» How to complete this task
Could you filter the records below and keep only the lines with the word "computer"?

» Dataset content
*** Block opens ***
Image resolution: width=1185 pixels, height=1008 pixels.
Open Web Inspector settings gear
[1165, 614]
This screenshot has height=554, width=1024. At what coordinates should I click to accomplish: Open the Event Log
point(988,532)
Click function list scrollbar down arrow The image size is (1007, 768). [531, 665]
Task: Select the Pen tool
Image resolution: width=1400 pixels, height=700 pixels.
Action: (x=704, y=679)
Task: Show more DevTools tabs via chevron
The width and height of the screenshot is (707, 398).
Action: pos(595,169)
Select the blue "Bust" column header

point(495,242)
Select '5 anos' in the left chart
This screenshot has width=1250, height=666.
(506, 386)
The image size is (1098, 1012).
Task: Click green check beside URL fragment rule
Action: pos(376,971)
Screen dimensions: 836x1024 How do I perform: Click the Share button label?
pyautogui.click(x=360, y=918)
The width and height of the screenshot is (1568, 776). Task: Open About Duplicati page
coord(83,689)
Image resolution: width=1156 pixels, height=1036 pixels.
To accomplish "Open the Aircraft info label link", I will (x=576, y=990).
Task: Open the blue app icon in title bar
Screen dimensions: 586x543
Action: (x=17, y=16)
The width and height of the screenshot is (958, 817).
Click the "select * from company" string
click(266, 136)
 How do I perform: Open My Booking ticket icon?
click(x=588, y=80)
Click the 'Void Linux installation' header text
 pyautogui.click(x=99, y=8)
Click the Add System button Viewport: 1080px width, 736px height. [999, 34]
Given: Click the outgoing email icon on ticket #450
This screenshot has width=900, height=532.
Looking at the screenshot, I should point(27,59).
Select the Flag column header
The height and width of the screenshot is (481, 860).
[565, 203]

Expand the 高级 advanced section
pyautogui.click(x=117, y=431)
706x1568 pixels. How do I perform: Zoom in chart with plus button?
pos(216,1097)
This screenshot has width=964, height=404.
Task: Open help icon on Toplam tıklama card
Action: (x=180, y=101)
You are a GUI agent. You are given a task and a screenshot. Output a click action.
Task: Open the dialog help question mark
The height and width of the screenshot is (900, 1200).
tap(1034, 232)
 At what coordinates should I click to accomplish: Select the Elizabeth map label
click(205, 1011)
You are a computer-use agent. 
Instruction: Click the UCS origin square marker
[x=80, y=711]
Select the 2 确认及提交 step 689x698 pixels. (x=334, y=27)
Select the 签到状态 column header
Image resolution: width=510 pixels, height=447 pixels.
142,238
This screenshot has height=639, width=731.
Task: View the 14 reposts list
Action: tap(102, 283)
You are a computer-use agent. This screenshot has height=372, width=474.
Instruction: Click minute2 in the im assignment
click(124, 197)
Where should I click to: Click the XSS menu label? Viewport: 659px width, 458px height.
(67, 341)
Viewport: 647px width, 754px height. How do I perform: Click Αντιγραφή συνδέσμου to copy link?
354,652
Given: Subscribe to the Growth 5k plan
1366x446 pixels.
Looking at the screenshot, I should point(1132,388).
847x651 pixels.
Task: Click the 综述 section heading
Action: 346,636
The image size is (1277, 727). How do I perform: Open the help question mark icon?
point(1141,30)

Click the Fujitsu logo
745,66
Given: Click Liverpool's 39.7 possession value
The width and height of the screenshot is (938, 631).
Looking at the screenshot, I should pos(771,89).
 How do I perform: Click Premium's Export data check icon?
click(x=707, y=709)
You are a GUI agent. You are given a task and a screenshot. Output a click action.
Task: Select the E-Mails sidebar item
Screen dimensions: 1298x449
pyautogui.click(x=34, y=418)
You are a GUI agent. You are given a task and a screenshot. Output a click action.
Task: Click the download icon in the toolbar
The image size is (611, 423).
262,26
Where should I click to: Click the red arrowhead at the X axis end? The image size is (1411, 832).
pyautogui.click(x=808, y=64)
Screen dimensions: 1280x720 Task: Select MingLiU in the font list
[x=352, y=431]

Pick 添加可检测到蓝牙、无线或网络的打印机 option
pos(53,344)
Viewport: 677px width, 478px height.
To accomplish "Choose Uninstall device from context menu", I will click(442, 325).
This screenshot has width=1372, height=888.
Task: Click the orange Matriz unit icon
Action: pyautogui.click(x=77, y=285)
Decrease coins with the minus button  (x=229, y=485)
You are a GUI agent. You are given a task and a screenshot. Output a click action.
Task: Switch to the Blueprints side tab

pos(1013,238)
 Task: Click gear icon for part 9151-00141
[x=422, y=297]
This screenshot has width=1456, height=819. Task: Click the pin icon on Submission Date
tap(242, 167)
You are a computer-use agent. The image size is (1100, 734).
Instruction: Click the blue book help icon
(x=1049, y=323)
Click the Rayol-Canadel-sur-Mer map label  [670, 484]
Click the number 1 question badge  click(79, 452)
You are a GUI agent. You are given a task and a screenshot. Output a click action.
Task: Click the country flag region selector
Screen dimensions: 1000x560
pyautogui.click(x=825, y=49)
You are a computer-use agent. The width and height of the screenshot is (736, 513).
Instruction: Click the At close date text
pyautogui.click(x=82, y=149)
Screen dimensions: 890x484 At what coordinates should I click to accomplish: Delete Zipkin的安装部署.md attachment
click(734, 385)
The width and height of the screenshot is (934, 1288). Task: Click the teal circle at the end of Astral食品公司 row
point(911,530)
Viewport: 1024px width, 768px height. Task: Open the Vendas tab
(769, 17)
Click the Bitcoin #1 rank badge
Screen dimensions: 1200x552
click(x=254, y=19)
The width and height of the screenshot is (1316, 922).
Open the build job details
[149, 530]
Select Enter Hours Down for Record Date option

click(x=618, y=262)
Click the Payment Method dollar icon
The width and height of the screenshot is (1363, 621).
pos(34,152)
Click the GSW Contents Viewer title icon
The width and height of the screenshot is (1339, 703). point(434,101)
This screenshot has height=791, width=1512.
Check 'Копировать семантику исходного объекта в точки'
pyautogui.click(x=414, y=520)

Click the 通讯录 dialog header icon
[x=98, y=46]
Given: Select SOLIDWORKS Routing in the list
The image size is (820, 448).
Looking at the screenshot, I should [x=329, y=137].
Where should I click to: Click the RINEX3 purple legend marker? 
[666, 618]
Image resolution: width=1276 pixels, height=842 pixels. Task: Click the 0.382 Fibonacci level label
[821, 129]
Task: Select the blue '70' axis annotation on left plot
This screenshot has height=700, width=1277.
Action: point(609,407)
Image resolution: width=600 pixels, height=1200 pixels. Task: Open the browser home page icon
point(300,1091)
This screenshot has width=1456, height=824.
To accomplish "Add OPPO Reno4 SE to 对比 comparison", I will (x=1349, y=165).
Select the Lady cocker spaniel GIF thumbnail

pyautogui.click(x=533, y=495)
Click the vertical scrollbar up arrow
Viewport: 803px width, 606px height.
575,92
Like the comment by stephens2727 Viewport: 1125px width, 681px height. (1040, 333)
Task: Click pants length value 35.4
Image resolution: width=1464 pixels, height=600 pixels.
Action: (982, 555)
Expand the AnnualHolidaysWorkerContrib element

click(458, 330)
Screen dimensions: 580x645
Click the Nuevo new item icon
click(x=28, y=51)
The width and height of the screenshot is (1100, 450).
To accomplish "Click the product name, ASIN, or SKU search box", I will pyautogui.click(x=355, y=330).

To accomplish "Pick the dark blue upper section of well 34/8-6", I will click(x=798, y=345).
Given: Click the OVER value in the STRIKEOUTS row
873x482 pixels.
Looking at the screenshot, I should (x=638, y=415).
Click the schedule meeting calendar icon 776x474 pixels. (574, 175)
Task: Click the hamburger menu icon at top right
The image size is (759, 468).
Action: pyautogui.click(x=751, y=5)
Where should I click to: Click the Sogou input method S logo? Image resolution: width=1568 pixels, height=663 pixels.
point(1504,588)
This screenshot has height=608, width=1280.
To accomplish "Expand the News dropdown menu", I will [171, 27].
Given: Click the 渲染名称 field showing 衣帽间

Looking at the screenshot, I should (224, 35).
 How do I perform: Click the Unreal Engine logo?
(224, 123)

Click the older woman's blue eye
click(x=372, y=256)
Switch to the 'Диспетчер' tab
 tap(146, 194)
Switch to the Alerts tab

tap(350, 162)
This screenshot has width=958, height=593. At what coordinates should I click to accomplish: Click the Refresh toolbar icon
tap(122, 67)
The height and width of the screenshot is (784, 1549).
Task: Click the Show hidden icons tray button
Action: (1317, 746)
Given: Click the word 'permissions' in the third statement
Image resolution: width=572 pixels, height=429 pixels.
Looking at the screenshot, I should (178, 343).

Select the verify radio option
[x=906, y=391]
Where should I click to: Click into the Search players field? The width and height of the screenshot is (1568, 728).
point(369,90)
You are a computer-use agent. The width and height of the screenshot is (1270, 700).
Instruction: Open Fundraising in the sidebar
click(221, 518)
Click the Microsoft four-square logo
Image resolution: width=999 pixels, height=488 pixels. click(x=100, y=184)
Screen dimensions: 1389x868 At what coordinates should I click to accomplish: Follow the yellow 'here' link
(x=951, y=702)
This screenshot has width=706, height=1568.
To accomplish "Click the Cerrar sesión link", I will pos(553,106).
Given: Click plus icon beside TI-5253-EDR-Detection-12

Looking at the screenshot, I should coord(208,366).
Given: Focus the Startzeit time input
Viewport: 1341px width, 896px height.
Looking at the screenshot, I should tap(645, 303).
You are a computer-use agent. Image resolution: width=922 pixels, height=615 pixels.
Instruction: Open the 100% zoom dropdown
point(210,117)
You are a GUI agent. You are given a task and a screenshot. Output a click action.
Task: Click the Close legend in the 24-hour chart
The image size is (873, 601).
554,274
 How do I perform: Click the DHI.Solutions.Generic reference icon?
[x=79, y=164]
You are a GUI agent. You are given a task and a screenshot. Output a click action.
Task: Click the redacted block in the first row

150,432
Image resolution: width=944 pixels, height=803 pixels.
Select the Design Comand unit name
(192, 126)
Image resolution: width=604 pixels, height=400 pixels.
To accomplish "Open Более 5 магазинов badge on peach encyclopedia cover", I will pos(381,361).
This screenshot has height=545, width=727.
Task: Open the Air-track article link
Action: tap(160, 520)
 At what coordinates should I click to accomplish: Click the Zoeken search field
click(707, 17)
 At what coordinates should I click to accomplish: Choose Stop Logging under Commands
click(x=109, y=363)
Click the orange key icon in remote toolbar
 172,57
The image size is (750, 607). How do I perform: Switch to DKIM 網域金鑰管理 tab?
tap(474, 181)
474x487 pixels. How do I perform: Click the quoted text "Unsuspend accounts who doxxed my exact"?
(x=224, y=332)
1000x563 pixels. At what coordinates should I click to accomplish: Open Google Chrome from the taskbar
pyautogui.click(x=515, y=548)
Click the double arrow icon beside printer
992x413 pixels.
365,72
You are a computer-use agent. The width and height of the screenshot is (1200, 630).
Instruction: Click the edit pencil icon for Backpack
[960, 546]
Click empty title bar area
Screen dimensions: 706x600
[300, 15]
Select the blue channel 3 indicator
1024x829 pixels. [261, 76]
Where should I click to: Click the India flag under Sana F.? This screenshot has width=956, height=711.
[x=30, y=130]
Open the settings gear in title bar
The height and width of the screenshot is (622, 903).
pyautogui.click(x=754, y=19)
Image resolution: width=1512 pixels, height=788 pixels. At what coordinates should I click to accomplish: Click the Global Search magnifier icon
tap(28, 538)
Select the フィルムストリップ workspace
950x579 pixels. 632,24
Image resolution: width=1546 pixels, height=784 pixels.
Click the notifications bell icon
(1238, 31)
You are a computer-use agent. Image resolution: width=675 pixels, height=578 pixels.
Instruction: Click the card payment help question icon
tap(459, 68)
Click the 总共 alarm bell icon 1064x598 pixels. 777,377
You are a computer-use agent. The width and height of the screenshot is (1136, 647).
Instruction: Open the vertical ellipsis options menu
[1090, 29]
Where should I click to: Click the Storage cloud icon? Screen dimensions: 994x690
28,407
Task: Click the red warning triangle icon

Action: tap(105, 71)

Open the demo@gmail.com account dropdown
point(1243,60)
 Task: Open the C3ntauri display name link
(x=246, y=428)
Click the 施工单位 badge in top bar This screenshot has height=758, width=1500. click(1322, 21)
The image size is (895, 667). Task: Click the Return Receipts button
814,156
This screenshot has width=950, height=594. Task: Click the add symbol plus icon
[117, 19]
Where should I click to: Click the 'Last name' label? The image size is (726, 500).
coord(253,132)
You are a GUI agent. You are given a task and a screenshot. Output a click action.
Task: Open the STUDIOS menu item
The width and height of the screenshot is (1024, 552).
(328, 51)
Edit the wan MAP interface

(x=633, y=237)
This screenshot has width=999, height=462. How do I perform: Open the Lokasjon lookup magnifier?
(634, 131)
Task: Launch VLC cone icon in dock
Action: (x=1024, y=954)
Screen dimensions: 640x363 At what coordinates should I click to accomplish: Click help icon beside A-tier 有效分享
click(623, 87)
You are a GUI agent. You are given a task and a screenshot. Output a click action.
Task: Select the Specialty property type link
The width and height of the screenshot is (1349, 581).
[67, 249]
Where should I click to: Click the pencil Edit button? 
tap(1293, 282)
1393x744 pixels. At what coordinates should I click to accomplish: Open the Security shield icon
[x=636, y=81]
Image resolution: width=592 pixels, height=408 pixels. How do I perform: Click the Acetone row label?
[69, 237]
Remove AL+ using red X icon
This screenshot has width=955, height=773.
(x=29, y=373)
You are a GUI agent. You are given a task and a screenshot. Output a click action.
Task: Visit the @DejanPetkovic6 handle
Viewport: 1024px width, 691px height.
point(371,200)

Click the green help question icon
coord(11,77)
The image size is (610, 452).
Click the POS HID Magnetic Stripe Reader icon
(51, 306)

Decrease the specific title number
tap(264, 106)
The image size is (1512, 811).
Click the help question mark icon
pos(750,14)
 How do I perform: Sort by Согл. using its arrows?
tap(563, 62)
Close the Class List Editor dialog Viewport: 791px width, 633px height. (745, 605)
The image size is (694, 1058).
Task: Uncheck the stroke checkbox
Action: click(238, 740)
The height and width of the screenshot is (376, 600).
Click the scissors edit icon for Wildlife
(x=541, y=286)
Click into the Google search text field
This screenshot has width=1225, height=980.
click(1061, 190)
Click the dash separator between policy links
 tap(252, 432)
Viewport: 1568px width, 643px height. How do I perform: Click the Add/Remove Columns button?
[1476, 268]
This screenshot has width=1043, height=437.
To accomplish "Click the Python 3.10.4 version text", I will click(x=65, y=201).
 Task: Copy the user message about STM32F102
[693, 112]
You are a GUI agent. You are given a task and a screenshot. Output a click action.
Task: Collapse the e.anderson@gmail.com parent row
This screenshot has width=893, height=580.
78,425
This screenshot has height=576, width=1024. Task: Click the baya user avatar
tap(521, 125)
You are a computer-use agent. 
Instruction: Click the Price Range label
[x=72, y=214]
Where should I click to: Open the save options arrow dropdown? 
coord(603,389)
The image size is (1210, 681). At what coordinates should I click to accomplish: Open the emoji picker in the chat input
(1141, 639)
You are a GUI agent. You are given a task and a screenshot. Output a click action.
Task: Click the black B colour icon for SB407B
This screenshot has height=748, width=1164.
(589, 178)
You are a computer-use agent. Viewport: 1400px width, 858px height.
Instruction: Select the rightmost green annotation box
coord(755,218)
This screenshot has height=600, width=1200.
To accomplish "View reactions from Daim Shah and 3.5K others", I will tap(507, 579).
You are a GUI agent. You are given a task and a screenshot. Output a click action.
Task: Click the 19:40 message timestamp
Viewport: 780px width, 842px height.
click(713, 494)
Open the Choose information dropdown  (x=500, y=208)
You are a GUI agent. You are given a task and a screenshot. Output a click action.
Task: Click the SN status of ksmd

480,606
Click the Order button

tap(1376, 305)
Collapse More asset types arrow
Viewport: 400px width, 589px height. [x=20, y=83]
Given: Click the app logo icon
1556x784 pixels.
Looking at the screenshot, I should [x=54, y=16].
*** Block closes ***
» Output of the task
You are a computer-use agent. 
You are a computer-use agent. This screenshot has height=372, width=474.
You are a computer-use agent. The image size is (1100, 734).
You are a computer-use agent. The width and height of the screenshot is (736, 513).
You are a computer-use agent. The width and height of the screenshot is (1270, 700).
You are a computer-use agent. Image resolution: width=922 pixels, height=615 pixels.
You are a computer-use agent. The width and height of the screenshot is (1200, 630).
You are a computer-use agent. Image resolution: width=675 pixels, height=578 pixels.
You are a computer-use agent. The width and height of the screenshot is (1136, 647).
You are a computer-use agent. 
You are a computer-use agent. Viewport: 1400px width, 858px height.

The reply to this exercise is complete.